The constitutional changes proposed by the Central Committee of AKEL and being discussed these days among the party membership are distinguished by this spirit. They preserve and harmoniously link the ideology, character and vision of the Party, precisely because we believe in them, with the content that we give them in our times and in our country. At the same time, we are boldly bringing changes to the structures, functioning and procedures of the Party in order to open it even more to the working people of Cyprus. To make it more effective and productive, more open and democratic, constantly renewed and outward-looking.

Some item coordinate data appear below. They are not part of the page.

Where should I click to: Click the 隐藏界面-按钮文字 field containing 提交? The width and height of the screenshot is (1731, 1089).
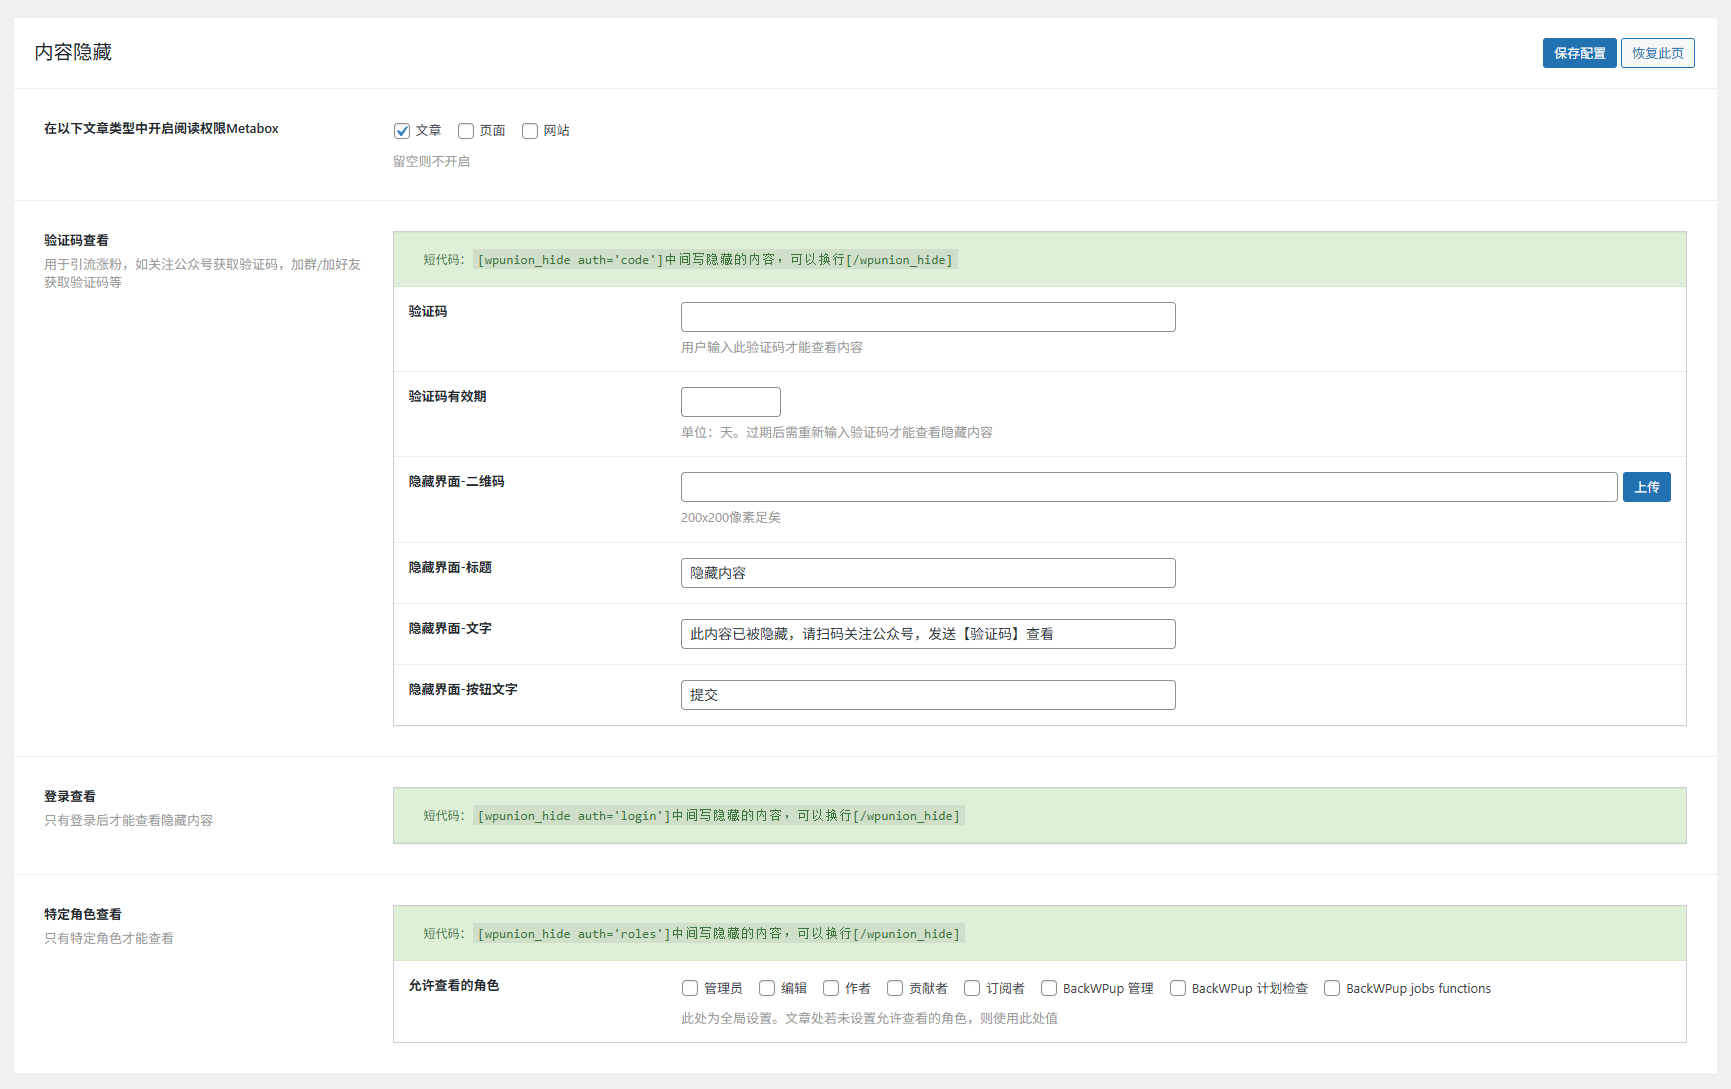927,694
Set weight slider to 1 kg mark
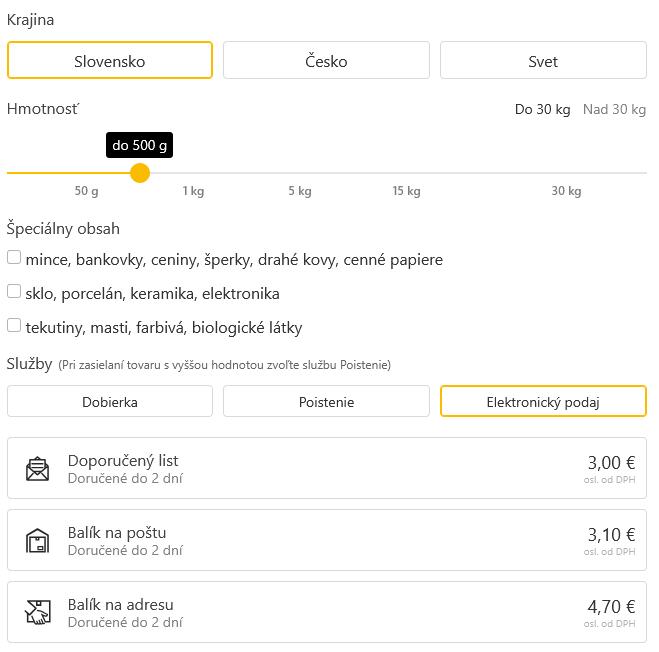The width and height of the screenshot is (659, 652). tap(193, 173)
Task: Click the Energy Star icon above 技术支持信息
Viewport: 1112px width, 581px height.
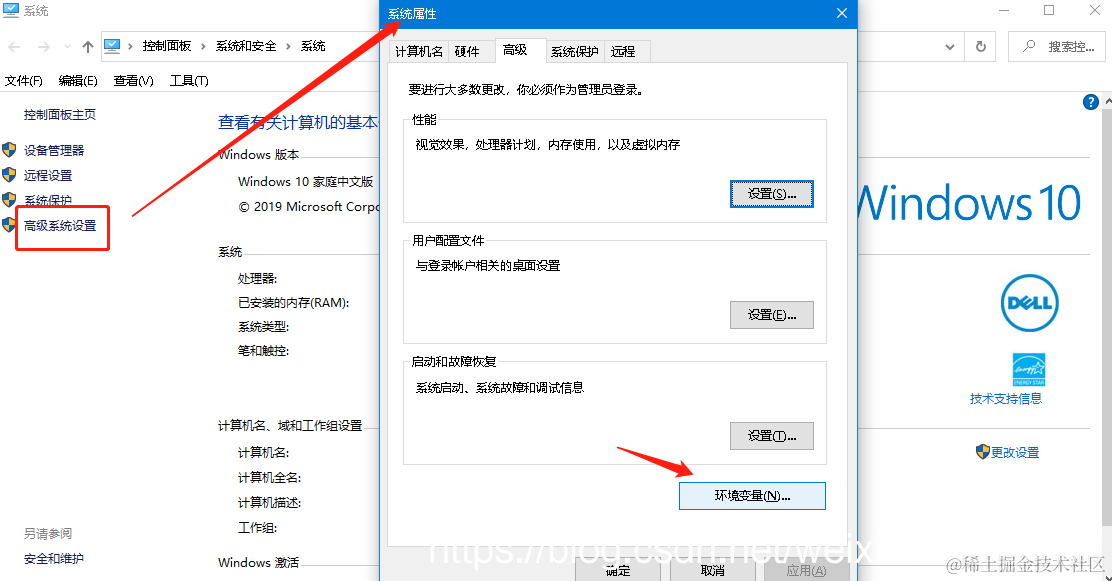Action: tap(1029, 369)
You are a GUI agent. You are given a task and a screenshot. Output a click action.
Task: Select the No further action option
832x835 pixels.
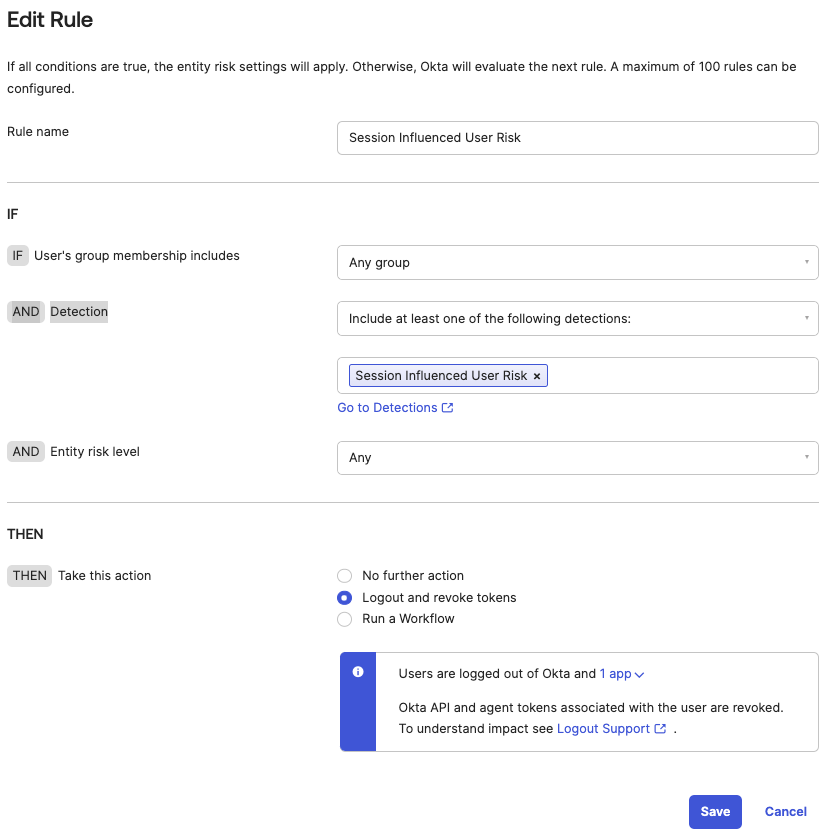pyautogui.click(x=345, y=576)
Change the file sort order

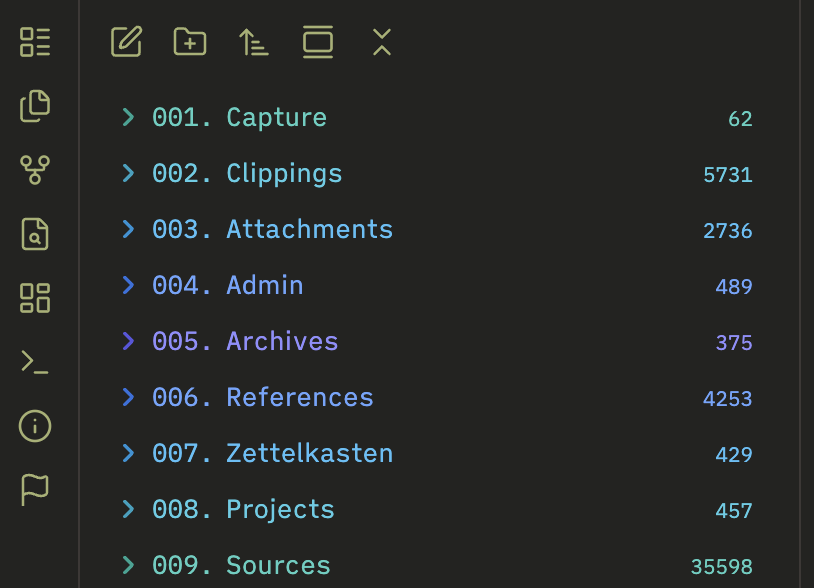pos(254,42)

This process – profoundly democratic and collective – is not only not a departure from our Party’s character and ideology, but it is a demand of our ideology.

Comrades and friends,

The Great October Socialist Revolution will be the subject of debate and analysis for decades, perhaps even centuries to come, because it changed the course of history as only revolutions can. For working people around the world, however, it is much more than that. It was, is and will be the assault on the sky for a society that is solidly democratic, solidly just and solidly humane.  And as such it was and will remain an unquenched flame on the horizon of human history that manages to burn from 1917 into the 21st century.